Challenge: Repeat the items word for word, starting with the line that contains "will [x=34, y=30]." and ending with the line that contains "Image resolution: width=680", including both of those lines.

Supplied material:
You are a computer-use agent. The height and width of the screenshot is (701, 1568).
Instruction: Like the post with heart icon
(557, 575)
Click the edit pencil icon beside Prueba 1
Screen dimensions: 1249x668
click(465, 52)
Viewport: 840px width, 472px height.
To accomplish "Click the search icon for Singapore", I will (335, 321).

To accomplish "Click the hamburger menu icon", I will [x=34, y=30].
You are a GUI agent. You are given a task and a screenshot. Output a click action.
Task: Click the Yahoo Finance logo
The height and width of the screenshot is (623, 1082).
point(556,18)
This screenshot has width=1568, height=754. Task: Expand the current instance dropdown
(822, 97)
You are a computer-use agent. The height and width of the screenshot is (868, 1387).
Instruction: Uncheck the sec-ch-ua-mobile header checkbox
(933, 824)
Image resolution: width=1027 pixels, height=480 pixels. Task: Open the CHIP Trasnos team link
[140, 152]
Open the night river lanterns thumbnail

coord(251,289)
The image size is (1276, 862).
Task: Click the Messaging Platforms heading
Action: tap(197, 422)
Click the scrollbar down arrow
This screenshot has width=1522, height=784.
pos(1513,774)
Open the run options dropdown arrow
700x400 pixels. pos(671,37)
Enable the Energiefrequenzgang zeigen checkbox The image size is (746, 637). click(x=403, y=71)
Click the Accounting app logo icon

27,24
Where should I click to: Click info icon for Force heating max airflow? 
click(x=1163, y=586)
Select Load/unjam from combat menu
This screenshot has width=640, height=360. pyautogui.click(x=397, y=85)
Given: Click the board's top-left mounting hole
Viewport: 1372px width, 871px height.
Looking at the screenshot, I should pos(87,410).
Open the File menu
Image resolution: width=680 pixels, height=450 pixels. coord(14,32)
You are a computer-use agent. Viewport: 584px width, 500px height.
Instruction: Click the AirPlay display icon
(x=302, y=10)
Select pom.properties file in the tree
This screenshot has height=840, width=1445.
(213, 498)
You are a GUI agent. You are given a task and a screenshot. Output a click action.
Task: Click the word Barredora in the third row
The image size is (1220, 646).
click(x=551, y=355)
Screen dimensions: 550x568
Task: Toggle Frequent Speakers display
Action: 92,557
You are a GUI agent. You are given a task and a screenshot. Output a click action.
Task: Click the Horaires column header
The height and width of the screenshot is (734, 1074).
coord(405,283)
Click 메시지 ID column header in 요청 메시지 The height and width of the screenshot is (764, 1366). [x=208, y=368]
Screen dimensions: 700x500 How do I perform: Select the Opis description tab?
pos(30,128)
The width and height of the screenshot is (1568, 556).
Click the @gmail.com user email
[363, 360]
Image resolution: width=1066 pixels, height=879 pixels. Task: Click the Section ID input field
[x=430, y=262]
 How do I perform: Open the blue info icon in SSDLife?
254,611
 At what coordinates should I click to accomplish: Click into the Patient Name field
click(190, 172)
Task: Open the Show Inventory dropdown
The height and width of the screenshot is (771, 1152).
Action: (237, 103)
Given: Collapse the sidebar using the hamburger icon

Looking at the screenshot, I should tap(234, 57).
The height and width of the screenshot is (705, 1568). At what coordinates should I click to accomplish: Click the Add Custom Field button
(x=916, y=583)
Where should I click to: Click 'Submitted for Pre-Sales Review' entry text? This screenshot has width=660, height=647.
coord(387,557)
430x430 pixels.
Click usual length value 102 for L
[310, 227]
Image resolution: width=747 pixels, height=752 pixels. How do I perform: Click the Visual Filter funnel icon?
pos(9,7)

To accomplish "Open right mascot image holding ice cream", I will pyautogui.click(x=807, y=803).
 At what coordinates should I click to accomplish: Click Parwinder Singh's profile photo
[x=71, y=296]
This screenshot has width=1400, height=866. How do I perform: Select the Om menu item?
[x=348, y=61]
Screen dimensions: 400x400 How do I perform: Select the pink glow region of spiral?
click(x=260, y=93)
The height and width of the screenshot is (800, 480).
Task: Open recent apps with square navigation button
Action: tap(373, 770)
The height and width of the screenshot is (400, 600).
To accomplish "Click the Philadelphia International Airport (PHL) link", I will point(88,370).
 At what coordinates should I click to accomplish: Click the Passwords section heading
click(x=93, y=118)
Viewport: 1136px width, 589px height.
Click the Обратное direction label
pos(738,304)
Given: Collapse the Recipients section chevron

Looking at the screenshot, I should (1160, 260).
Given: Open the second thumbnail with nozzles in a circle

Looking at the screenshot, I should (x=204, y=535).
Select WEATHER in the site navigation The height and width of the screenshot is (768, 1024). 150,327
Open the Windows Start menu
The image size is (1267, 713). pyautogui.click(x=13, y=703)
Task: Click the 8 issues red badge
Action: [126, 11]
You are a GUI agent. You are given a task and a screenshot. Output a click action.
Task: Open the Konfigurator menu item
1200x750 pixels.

Answer to the exercise:
To accomplish "Click the hamburger menu icon", I will [x=34, y=30].
You are a GUI agent. You are given a task and a screenshot. Output a click action.
Task: Click the Yahoo Finance logo
The height and width of the screenshot is (623, 1082).
point(556,18)
This screenshot has width=1568, height=754. Task: Expand the current instance dropdown
(822, 97)
You are a computer-use agent. The height and width of the screenshot is (868, 1387).
Instruction: Uncheck the sec-ch-ua-mobile header checkbox
(933, 824)
Image resolution: width=1027 pixels, height=480 pixels. Task: Open the CHIP Trasnos team link
[140, 152]
Open the night river lanterns thumbnail

coord(251,289)
The image size is (1276, 862).
Task: Click the Messaging Platforms heading
Action: tap(197, 422)
Click the scrollbar down arrow
This screenshot has width=1522, height=784.
pos(1513,774)
Open the run options dropdown arrow
700x400 pixels. pos(671,37)
Enable the Energiefrequenzgang zeigen checkbox The image size is (746, 637). click(x=403, y=71)
Click the Accounting app logo icon

27,24
Where should I click to: Click info icon for Force heating max airflow? 
click(x=1163, y=586)
Select Load/unjam from combat menu
This screenshot has width=640, height=360. pyautogui.click(x=397, y=85)
Given: Click the board's top-left mounting hole
Viewport: 1372px width, 871px height.
Looking at the screenshot, I should pos(87,410).
Open the File menu
Image resolution: width=680 pixels, height=450 pixels. coord(14,32)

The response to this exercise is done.